Bonac Senior, 17, Sets Powerlifting World Record in Las Vegas

“Extraordinary,” says East Hampton High’s strength and conditioning coach
Richy Rangel lifts weights he can get rather than ones that are too heavy when practicing at the high school’s Kendall Madison fitness center. Jack Graves

To look at him, you would not think he’d be so strong, but Richy Rangel, a quiet-spoken East Hampton High School senior who wants to become a computer engineer, is, as Lisa Farbar, the high school’s strength and conditioning coach, says, “extraordinary.”

“He came to me when he was a freshman, having never worked out before,” Farbar said during a conversation at the high school’s Kendall Madison fitness center the other day. “He said he was interested in building strength. I showed him the basic exercises — the deadlift, squat, and bench press, explaining that there was no finish line to strength. It’s a pure science based on reps, sets, and the progression of weight. . . . He’s made significant strength leaps in the last two years.”

So significant, in fact, that as the result of a national competition earlier this month in Las Vegas, at the Golden Nugget, Rangel now holds the world deadlift record for 17-to-19-year-olds in his 132-to-148-pound weight class at 551 pounds. In September, in Albany, he broke the national deadlift record in his age and weight group at 540 pounds, a feat that prompted the International Powerlifting Federation to pay for his hotel room when in Las Vegas, though not his flight out and back. 

“He was casual at first, and then, all of a sudden, he went full bore with powerlifting,” said Farbar.

And last year, he set three state records — in the deadlift (500), squat (340), and in total weightlifting.

“Your knees have to be locked,” Farbar said concerning deadlifting, described by the I.P.F. as “the king of powerlifting disciplines.”

“I missed at 573 — next time I’ll get it,” said Rangel, adding, in answer to a question, that “the more you do it the stronger you get. It’s a skill; you have to work at it.”

“As I always say, ‘Perfect practice makes perfection‚’ ” said his coach.

Rangel said he was “pretty far off‚” when it came to a world record in the squat, 70-plus pounds off. The bench press record in his age and weight group was 280. He was at 205.

He had played soccer when younger, the world record-holder said in reply to a question, but soon realized he couldn’t excel at both. 

He works out every day, basically, though with weights he can get, as it were, not too heavy. In the weeks leading up to competitions, however, he pushes himself.

“Five reps is the max, five sets of five, that’s what you need to build strength,” said Farbar. “You have to own it. Then you add a little more weight. It’s not like bodybuilding, with many reps and many sets.”

“And egg whites for dinner,” this writer chimed in.

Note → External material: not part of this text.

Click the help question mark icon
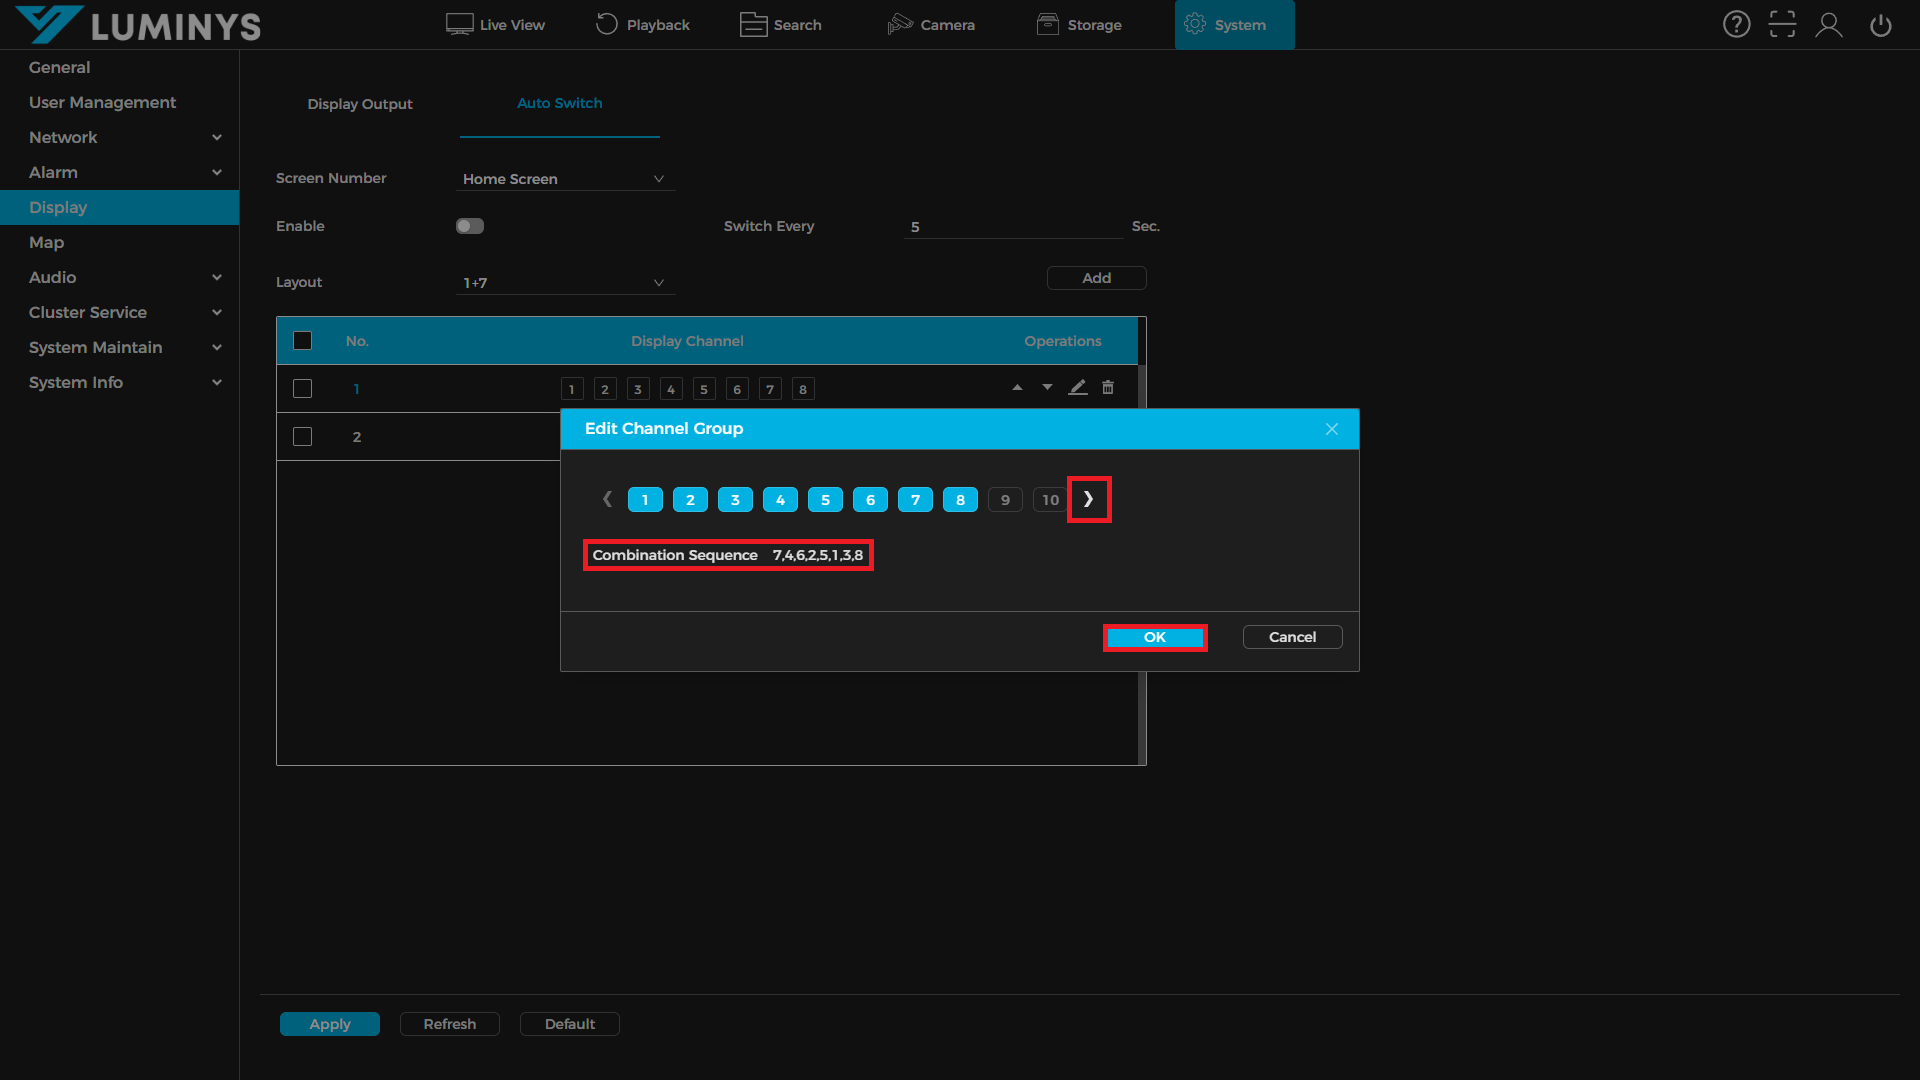The height and width of the screenshot is (1080, 1920). 1736,24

Asked about his diet, Rangel said, with a smile, “I don’t go to McDonald’s every day.”

He’ll turn 18 on Jan. 18, and that will move him up into the 18-to-19-year-old class, “where there’s definitely more competition.”

“You have to be strong mentally,” the young powerlifter said when asked how he felt when the pressure was on. “You focus on yourself . . . you do your best.” Farbar, he said, “has been a great help.”

And he, in turn, had been a great help, she said, when it has come to working with other lifters in the fitness room. 

“He’s my go-to guy,” she said of Rangel, with admiration.